>>>>>

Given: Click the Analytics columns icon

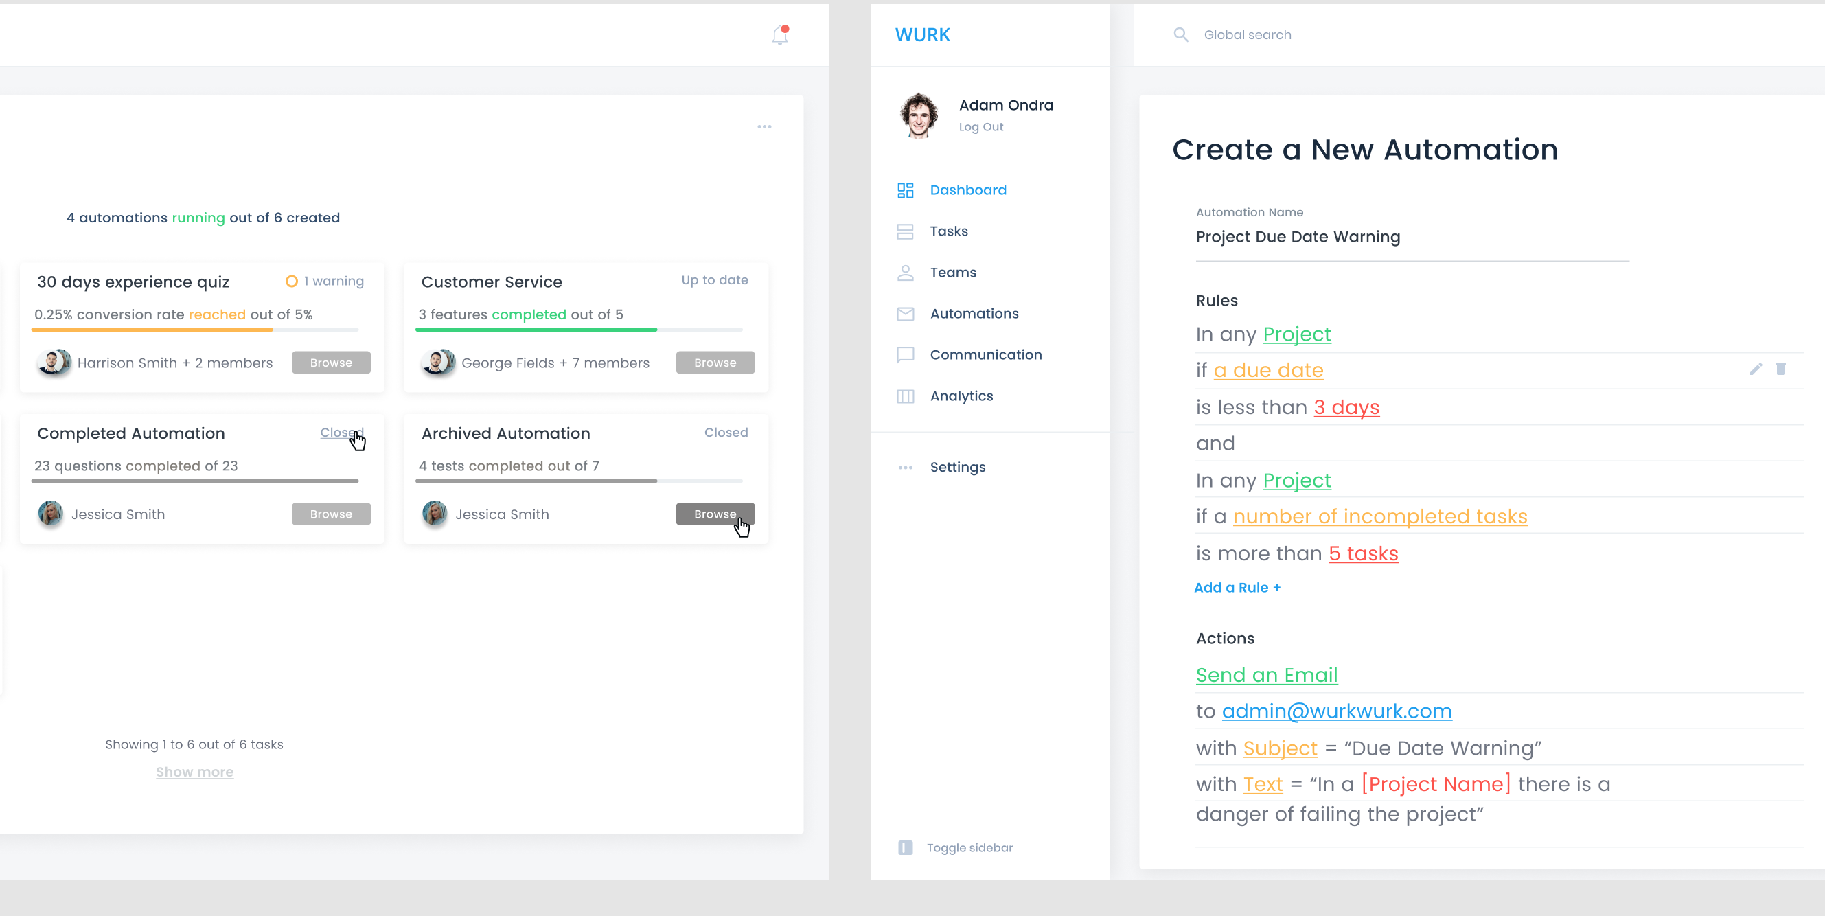Looking at the screenshot, I should pyautogui.click(x=905, y=396).
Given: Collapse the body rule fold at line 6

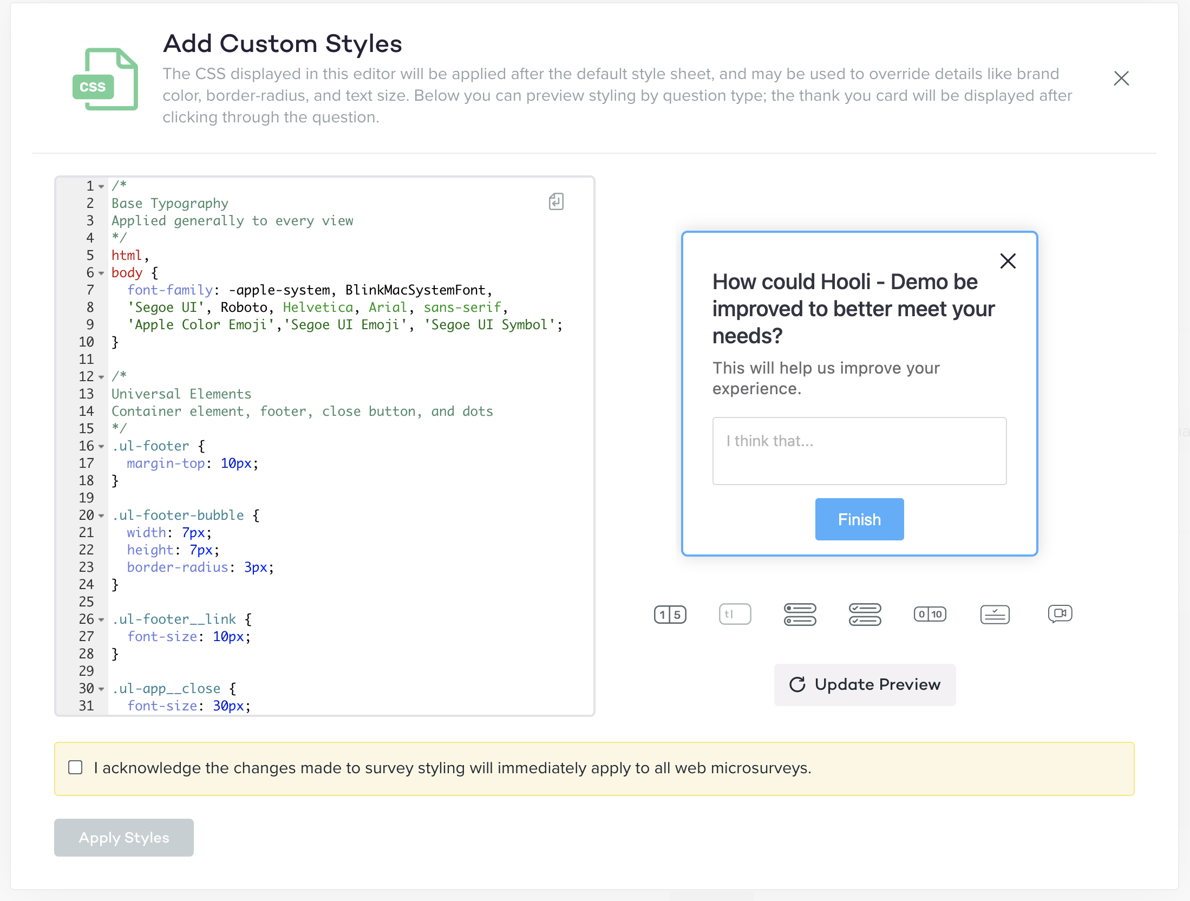Looking at the screenshot, I should click(101, 273).
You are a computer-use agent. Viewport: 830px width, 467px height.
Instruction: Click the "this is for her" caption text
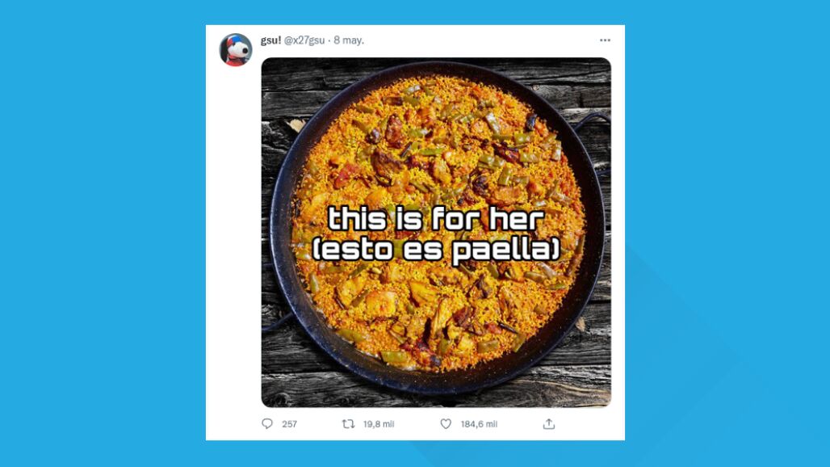point(436,218)
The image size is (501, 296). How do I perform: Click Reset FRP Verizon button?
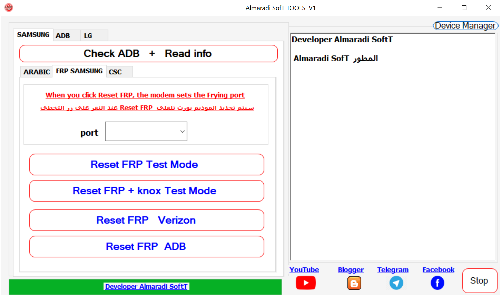[x=147, y=220]
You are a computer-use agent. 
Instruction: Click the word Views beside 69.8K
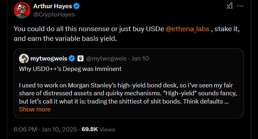click(x=107, y=129)
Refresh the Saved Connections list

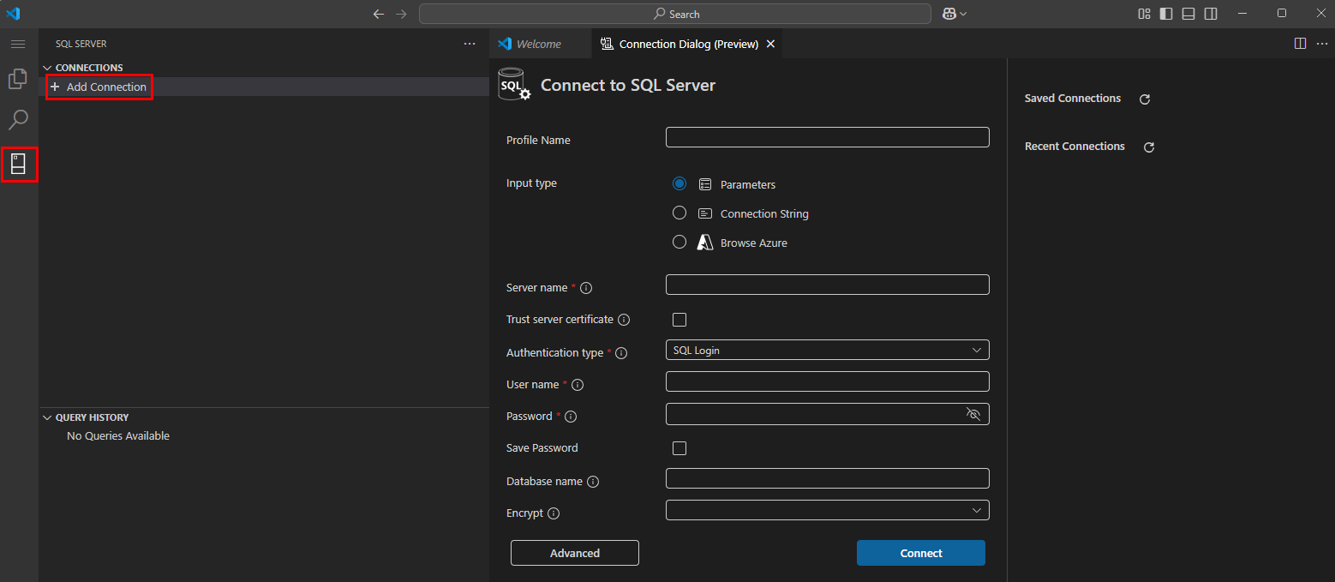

<<<<<

- _What is required_
Put every line of the rows above into a numbered list, skipping the blank lines and leaving out the pictures.

- _Response to this exercise_
1. Given: Click the Analytics columns icon
2. Looking at the screenshot, I should pyautogui.click(x=905, y=396).
3. Given: Collapse the body rule fold at line 6
4. Looking at the screenshot, I should click(101, 273).
5. You are a computer-use agent. Viewport: 830px width, 467px height.
6. Instruction: Click the "this is for her" caption text
7. point(436,218)
8. The image size is (501, 296). How do I perform: Click Reset FRP Verizon button?
9. [x=147, y=220]
10. You are a computer-use agent. 
11. Instruction: Click the word Views beside 69.8K
12. click(x=107, y=129)
13. Refresh the Saved Connections list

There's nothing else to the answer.